Could you repeat word for word only the lines from the one containing "Image resolution: width=550" to the last line of the data below?
· · · · ·
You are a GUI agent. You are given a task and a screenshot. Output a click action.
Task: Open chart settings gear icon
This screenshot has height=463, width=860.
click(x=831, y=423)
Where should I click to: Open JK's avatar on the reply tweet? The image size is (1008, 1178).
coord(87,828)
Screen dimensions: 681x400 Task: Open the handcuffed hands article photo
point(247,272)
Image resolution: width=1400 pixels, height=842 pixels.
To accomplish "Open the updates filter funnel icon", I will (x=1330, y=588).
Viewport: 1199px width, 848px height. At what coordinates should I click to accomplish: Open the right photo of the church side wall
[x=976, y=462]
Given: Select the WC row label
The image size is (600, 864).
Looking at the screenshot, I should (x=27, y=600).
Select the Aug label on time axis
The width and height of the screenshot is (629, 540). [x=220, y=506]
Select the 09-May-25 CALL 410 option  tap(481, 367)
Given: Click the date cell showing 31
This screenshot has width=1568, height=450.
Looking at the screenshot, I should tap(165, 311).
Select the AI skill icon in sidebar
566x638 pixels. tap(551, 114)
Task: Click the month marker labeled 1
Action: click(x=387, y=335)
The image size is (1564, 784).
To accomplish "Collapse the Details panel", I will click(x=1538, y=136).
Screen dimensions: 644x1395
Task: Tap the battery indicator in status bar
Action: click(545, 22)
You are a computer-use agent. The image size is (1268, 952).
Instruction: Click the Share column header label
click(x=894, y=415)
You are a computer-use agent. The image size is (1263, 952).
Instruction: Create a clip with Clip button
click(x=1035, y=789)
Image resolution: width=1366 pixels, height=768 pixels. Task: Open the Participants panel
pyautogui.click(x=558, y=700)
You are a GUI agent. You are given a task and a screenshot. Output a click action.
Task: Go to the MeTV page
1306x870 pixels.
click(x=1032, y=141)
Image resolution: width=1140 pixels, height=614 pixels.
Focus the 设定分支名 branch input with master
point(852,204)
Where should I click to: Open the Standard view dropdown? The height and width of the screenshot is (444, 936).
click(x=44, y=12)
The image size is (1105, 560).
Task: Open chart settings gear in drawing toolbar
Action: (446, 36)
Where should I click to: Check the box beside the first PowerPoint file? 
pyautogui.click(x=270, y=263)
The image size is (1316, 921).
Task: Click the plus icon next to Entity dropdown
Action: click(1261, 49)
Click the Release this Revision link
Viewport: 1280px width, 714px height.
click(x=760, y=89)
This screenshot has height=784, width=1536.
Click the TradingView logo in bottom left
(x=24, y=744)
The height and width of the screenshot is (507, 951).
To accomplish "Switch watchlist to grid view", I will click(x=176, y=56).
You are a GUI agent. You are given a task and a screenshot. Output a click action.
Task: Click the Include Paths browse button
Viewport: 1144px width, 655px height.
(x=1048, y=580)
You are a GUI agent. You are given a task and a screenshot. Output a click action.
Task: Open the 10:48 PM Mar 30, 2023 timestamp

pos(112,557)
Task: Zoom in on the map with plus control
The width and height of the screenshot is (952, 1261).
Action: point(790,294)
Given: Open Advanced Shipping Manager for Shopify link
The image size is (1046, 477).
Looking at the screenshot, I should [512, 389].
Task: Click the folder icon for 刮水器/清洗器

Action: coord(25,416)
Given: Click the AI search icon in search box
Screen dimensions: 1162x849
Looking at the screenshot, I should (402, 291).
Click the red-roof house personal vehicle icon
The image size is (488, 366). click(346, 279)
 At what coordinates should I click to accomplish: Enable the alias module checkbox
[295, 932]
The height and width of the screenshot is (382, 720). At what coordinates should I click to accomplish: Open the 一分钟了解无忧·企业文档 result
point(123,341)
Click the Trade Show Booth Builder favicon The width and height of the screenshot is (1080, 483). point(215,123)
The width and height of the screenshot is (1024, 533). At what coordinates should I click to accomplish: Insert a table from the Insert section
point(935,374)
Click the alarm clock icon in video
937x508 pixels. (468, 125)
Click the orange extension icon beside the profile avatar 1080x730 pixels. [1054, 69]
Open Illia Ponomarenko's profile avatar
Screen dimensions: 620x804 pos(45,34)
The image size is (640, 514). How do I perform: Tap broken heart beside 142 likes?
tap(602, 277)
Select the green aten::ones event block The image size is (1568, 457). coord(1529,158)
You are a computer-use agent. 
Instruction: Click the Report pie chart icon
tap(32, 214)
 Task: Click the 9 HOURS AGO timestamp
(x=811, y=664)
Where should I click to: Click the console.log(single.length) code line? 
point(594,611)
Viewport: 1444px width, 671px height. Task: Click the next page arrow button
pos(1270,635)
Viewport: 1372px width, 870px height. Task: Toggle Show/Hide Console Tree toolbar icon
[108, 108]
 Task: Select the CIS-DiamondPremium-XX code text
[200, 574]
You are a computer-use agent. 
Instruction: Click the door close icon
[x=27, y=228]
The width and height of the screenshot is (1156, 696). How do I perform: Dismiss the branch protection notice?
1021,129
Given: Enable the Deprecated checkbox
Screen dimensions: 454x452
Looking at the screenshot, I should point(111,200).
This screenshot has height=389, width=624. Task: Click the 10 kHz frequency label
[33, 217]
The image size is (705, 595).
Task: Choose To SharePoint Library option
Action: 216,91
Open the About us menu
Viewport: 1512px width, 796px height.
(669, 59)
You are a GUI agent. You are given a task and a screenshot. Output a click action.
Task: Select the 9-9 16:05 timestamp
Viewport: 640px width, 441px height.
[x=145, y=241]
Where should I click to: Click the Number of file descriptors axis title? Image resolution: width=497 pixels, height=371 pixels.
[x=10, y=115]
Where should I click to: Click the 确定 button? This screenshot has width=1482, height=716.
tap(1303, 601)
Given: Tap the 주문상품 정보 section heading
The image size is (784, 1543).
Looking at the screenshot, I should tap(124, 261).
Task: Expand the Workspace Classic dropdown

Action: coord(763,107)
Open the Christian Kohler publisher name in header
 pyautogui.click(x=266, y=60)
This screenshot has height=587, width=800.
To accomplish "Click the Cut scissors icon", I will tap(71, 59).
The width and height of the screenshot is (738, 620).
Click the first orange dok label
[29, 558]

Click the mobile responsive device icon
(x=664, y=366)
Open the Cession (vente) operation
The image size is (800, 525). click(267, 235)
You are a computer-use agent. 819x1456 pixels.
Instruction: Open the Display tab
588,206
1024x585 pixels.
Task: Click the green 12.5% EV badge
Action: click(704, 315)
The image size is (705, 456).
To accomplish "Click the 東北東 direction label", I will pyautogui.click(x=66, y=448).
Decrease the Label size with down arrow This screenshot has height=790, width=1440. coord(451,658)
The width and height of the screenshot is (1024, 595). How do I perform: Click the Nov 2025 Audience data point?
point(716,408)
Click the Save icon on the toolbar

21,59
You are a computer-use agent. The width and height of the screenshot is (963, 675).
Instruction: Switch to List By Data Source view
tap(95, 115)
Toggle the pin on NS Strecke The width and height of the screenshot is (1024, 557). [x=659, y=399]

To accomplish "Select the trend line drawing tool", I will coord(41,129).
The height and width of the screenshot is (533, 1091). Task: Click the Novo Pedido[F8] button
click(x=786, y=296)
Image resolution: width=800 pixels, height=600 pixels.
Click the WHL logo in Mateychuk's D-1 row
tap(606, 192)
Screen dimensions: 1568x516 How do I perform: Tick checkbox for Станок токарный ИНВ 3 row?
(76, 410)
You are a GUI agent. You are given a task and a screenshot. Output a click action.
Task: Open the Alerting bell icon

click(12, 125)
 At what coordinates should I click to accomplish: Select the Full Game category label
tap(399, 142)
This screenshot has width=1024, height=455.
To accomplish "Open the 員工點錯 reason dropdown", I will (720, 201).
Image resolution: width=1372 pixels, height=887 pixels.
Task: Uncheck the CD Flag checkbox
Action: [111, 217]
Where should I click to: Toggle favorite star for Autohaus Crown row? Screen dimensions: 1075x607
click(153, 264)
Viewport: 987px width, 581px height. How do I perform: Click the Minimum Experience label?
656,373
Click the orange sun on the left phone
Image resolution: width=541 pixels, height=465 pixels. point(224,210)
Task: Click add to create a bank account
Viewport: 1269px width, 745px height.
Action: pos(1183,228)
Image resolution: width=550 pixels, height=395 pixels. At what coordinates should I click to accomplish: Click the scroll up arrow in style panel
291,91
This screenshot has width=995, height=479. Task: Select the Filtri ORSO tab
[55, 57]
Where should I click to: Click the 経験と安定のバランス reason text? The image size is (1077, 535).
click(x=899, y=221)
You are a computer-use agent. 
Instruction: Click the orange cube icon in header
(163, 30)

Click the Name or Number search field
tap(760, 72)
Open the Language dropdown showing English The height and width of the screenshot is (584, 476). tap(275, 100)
· · · · ·
◆ Finished exercise:
Image resolution: width=550 pixels, height=395 pixels. At what coordinates should I click to accomplish: Click the scroll up arrow in style panel
291,91
This screenshot has width=995, height=479. Task: Select the Filtri ORSO tab
[55, 57]
Where should I click to: Click the 経験と安定のバランス reason text? The image size is (1077, 535).
click(x=899, y=221)
You are a computer-use agent. 
Instruction: Click the orange cube icon in header
(163, 30)

Click the Name or Number search field
tap(760, 72)
Open the Language dropdown showing English The height and width of the screenshot is (584, 476). tap(275, 100)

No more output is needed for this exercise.